Graceful, but, tiny legs pop out then the body and then the head. The girl was tiny, with pale skin and black pixie hair. She moves towards me and then the other door opens. I see a man coming out. Maybe, in his mid-twenties with same pale skin and seriously blond hair with an expression that just seems to say 'I'll help you.' I open my mouth to ask for some help, but, the pixie speaks up. "Hello, you need a ride to Miller's Inn? Yes. Lovely. Come on. We'll drop you there, let's get your luggage in the boot and backseat. Also, are those the new Chanel boots? They look amazing. We have to go shopping sometime. Also, I see…"

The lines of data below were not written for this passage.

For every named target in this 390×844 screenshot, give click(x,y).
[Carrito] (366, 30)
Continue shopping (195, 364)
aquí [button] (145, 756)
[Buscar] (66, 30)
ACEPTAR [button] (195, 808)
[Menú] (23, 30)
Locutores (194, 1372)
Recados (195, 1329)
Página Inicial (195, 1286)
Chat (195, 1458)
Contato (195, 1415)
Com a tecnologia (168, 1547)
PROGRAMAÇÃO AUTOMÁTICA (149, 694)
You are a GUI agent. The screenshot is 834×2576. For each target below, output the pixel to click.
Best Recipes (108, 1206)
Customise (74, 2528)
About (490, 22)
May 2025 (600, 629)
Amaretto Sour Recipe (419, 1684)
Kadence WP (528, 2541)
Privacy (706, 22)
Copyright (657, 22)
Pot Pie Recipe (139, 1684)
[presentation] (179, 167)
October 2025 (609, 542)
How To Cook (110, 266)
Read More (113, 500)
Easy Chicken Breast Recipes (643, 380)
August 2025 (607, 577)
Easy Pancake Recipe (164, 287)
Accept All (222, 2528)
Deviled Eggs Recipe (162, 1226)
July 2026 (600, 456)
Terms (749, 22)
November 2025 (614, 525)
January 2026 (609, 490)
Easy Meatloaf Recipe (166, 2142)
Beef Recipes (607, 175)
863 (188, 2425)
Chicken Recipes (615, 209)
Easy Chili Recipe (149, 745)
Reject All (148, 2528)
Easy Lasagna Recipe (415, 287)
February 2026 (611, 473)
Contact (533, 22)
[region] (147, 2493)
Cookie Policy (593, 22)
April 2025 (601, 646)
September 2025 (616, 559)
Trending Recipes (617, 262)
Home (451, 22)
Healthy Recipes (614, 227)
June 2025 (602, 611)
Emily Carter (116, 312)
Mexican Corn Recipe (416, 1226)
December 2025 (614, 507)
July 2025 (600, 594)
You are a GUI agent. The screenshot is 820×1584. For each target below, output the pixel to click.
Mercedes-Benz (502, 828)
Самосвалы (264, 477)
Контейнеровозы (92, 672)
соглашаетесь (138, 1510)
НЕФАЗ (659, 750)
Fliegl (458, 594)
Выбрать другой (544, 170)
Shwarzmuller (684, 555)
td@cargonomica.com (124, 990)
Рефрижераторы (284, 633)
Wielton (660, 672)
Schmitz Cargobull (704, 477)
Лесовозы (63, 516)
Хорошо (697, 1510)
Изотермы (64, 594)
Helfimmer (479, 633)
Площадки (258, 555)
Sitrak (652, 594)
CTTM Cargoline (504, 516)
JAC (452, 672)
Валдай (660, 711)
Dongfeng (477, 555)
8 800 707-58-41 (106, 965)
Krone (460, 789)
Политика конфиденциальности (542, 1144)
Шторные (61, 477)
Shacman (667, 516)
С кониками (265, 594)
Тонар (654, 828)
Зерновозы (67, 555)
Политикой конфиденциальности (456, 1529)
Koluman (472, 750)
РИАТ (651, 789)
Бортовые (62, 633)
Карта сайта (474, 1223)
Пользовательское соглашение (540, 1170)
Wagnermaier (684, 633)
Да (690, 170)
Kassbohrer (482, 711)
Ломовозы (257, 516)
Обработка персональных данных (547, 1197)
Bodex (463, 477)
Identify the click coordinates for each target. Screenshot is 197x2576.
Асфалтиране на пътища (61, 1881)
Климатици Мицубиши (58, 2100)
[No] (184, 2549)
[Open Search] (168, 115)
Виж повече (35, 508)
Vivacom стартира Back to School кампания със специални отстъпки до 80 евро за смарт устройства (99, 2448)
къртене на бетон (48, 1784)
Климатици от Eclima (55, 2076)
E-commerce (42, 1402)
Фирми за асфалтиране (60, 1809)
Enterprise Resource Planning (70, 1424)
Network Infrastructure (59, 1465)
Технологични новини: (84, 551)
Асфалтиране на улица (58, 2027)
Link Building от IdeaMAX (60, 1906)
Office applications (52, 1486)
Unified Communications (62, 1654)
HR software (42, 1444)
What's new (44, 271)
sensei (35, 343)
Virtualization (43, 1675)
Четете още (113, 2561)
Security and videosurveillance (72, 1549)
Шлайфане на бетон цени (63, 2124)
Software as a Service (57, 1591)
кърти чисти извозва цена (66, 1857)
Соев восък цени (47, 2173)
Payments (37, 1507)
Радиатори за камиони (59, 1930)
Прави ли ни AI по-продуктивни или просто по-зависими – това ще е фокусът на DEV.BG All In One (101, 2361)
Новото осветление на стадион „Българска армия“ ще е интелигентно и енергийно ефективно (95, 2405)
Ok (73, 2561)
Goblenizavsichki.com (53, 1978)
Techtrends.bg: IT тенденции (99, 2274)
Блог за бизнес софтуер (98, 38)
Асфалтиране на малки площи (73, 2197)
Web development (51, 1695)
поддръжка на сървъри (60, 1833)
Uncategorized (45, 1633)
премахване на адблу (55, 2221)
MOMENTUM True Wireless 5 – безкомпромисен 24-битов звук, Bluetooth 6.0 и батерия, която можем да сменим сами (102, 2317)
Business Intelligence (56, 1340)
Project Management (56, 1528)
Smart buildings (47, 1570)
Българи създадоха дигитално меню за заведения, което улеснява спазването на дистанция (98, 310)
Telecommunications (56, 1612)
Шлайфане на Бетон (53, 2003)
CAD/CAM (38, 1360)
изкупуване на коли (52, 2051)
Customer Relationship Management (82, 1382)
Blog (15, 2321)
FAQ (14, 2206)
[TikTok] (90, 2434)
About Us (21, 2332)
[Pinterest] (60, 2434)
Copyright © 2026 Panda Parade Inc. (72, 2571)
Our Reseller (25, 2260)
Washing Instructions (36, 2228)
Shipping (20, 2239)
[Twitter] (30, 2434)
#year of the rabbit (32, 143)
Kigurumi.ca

The pixie kept on speaking as I stared dumbfounded at her. By the time I had recovered, the man had all my luggage situated and was holding the car door open for me. Dazed, I enter the car and look at the beautiful leather interior. All the while the pixie kept on chattering, "…and to be frank you'll look great in royal deep colors. Oh! By the way, I forgot to introduce myself. I am Alice Cullen and this is my father Carlisle Cullen. And you are Alisha Agarwal. Oh! We are going to be best friends. I wonder is your hair…" She did not stop speaking and I did not stop staring. I look at the man and he shakes his head while looking at the pixie as if to say, 'there is no stopping her.'
Thus, my first introduction to a Cullen's and the subsequent feeling of oncoming drama imploding in my head.